Deliverable: Data source plan + sampling approach

Step 4 — Collect Your Dataset

Targets:

  • 20,000 texts total for train/test
  • 1,200 texts for a locked holdout set

Deliverable: Raw dataset file + collection notebook/script + documentation

Step 5 — Preprocess and Split

You must:

  • Clean text (remove duplicates, empty, obvious spam)
  • Create: train/test totaling 20,000; holdout = 1,200 (lock it in early—don't tune on it)
    • Beware of label imbalance! May need to curate strategically!
  • Report length stats and basic summaries
  • Plan for imbalance (it's normal—just don't ignore it)

Deliverable: Preprocessing notebook + split files + basic descriptive stats

Step 6 — Human Label the Holdout

Requirements:

  • The 1,200 holdout must be labeled by humans
  • At least 3 people must label each example
  • Either independent labels + agreement report (Krippendorff's alpha recommended), or discussion-based consensus + documented process

Deliverable: Holdout with 3+ labels per item (or consensus + notes) + reliability report

Step 7 — Benchmark GenAI Labeling (≥6 Models)

(Dataset entries)
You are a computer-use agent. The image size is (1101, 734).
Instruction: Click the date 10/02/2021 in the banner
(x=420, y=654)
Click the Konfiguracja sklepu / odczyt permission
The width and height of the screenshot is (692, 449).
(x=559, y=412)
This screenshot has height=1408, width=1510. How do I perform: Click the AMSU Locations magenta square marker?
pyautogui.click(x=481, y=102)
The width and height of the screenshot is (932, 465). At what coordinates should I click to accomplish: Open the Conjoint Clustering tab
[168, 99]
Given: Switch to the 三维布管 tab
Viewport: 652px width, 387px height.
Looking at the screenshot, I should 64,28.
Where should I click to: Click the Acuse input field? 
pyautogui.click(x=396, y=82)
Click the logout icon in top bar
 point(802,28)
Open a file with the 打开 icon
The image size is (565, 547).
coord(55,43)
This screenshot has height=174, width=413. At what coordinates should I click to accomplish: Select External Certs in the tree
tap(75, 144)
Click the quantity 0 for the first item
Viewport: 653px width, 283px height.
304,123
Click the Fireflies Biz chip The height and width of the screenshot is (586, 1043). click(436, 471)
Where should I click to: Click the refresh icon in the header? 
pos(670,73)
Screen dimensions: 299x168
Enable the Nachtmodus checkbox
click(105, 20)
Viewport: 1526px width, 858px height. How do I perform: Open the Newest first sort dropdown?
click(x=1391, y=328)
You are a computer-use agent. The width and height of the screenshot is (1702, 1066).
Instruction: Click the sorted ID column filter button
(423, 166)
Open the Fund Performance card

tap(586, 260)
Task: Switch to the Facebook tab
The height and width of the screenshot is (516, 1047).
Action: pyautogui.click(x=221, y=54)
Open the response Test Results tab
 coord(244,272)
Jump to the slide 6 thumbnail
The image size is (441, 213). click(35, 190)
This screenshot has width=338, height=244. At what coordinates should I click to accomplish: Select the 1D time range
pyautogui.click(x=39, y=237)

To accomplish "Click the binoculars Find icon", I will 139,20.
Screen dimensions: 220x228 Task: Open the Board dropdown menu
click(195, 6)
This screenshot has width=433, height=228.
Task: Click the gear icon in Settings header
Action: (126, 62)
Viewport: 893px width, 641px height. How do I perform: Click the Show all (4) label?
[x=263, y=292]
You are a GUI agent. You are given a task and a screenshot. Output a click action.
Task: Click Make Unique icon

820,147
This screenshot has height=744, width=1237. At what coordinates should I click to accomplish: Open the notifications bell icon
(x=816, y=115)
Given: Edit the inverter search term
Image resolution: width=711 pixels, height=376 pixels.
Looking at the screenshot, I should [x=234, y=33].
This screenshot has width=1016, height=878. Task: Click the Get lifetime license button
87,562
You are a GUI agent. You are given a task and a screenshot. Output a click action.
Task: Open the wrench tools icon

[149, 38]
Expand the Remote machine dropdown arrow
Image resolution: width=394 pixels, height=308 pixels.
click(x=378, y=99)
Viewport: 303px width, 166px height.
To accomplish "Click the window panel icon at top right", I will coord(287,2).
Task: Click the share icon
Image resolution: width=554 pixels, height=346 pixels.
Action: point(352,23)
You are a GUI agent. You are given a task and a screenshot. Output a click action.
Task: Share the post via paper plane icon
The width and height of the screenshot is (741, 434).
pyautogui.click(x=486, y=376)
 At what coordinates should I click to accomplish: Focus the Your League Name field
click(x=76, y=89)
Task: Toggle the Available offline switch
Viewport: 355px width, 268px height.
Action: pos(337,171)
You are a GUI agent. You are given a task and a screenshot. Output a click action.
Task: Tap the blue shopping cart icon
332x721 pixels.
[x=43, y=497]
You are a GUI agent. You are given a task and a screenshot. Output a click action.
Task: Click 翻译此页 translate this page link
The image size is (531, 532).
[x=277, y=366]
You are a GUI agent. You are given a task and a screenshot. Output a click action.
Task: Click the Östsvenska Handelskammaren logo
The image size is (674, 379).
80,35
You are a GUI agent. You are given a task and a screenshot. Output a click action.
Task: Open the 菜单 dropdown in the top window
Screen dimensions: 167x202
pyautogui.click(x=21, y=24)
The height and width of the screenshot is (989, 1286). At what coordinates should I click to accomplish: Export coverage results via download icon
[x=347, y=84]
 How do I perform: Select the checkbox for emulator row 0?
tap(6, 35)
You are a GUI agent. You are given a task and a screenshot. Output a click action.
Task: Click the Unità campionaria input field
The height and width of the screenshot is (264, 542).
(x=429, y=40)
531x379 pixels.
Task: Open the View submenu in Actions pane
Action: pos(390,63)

### QUESTIONS:
**A.** Answer these questions using the project plan above.
(i) How many texts must the locked holdout set contain?
(ii) Which agreement statistic is recommended when the holdout is labeled independently?
(iii) What is the minimum number of models to be benchmarked in Step 7?
**B.** Write the next part of the project plan, beginning directly after the heading "Step 7 — Benchmark GenAI Labeling (≥6 Models)".

### RESPONSES BY TASK:
**A.**
(i) 1,200 texts.
(ii) Krippendorff's alpha.
(iii) Six models.

**B.**
Goal: Treat genAI as alternative "labelers" and compare.

Requirements:

  • Run at least 6 models from at least 3 different suppliers (e.g., OpenAI, Anthropic, Meta, xAI, Google, FireworksAI, Deepseek, Moonshot)
  • Fix prompts to make them comparable across models
  • Track runtime, estimated cost, and reproducibility strategy

Metrics to report:

  • Krippendorff's alpha (vs human labels)
  • F1 (macro and per-class if possible)
  • AUC (where applicable)
  • MCC

Deliverable: Benchmark notebook + results table + cost/time log

Step 8 — Select GenAI Labeling Strategy and Label Train/Test

Choose the best single model or a combination (e.g., majority vote). Then label your 20,000 train/test set.

Deliverable: Labeled train/test dataset + labeling script + total cost/time summary

Step 9 — Fine-Tune a Specialist Model

Goal: Create a smaller, task-specific classifier that can match/exceed genAI labeling quality.

Minimum requirements:

  • Fine-tune at least one pretrained model (RoBERTa or similar)
  • Try at least four configurations (model choice or hyperparameters)
  • Evaluate on holdout (only at the end)

Deliverable: Training notebook + saved model + evaluation on holdout

Step 10 — Final Comparison: GenAI vs Specialist

Your final analysis must answer:

  • Which is better on holdout and by how much?
  • Which is cheaper per 1,000,000 texts?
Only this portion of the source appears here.